Learning Acoustic Scattering Fields for Dynamic Interactive Sound Propagation

TL;DR

This paper introduces a hybrid neural network and ray tracing method for real-time, dynamic sound propagation that captures complex acoustic effects with high efficiency and perceptual realism.

Contribution

It proposes a novel neural network-based scattered field representation combined with geometric deep learning for interactive sound simulation in dynamic scenes.

Findings

Achieves real-time performance with minimal overhead.

Accurately models diffraction and occlusion effects.

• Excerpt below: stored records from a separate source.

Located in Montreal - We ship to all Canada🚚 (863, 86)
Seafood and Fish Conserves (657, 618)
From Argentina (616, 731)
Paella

User study confirms perceptual improvements.

Abstract

We present a novel hybrid sound propagation algorithm for interactive applications. Our approach is designed for dynamic scenes and uses a neural network-based learned scattered field representation along with ray tracing to generate specular, diffuse, diffraction, and occlusion effects efficiently. We use geometric deep learning to approximate the acoustic scattering field using spherical harmonics. We use a large 3D dataset for training, and compare its accuracy with the ground truth generated using an accurate wave-based solver. The additional overhead of computing the learned scattered field at runtime is small and we demonstrate its interactive performance by generating plausible sound effects in dynamic scenes with diffraction and occlusion effects. We demonstrate the perceptual benefits of our approach based on an audio-visual user study.